Problem to solve: The answer is the line containing "The image size" plus every line after it to the end of the material, retyped exactly and without the pictures.

-- Material provided follows --

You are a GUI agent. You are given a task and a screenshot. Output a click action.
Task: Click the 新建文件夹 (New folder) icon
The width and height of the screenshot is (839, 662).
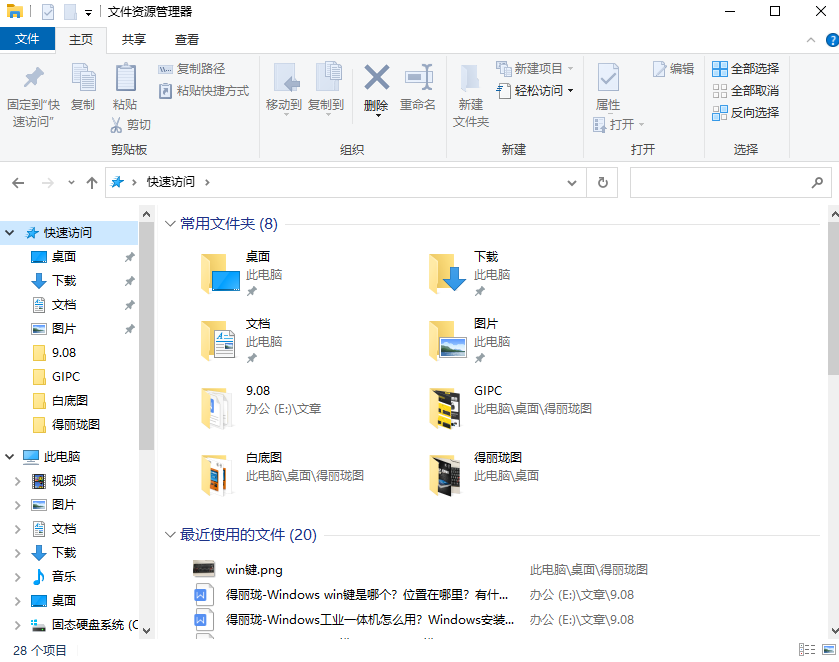470,78
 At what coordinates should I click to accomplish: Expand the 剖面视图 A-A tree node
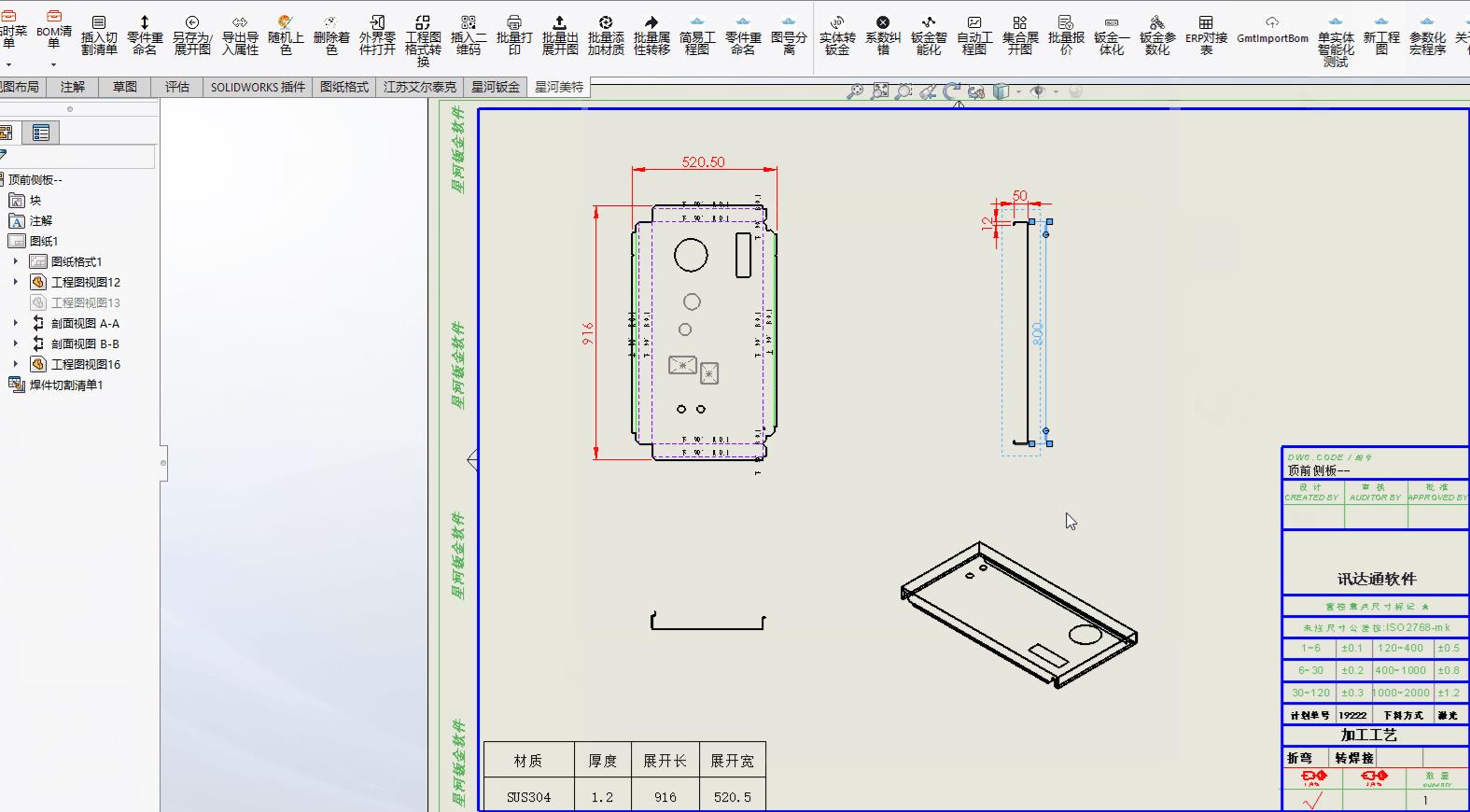click(15, 323)
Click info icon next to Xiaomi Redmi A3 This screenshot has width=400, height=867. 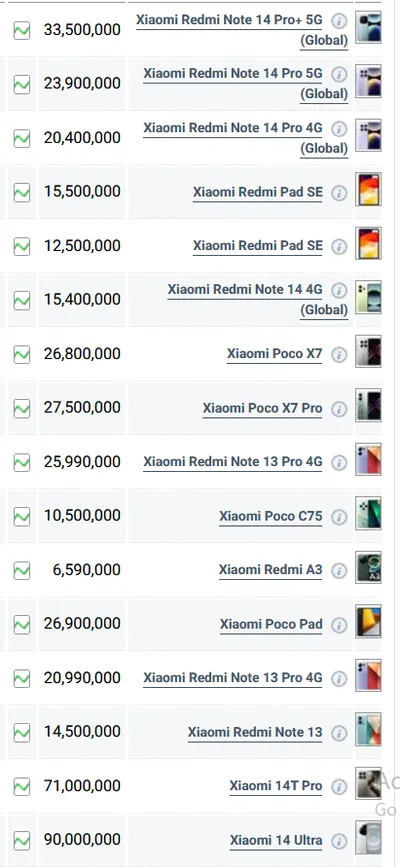[339, 571]
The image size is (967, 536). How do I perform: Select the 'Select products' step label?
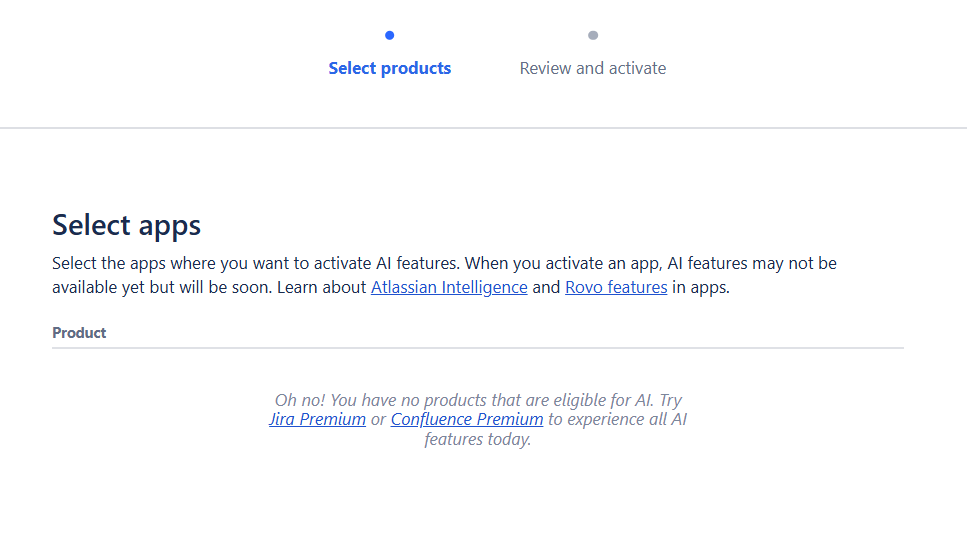pos(390,68)
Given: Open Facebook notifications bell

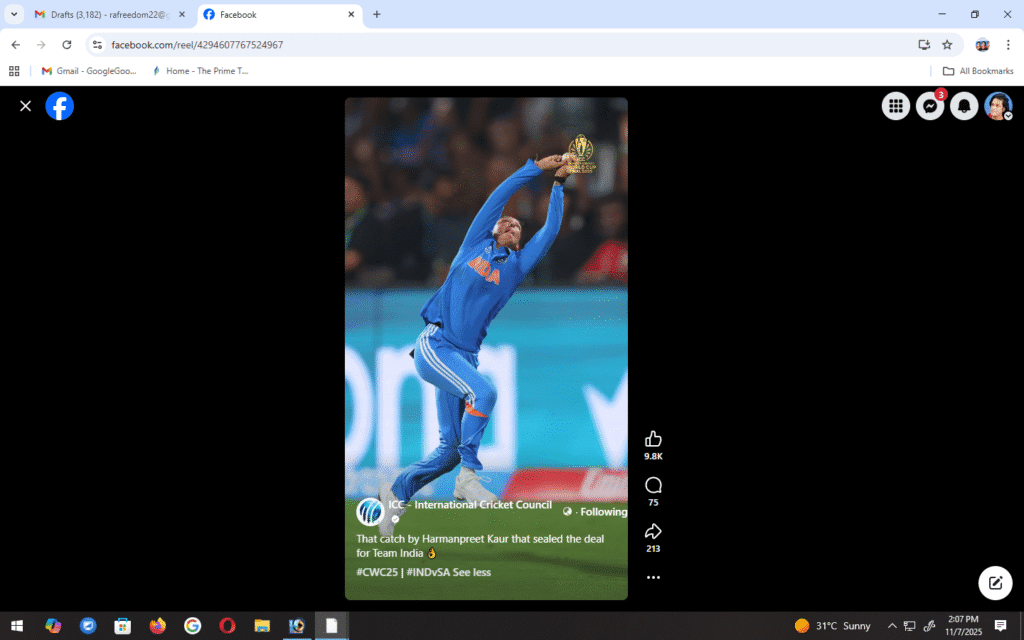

-- Material provided concluded --

Answer section:
The image size is (967, 536). How do I perform: Select the 'Select products' step label?
pos(390,68)
Given: Open Facebook notifications bell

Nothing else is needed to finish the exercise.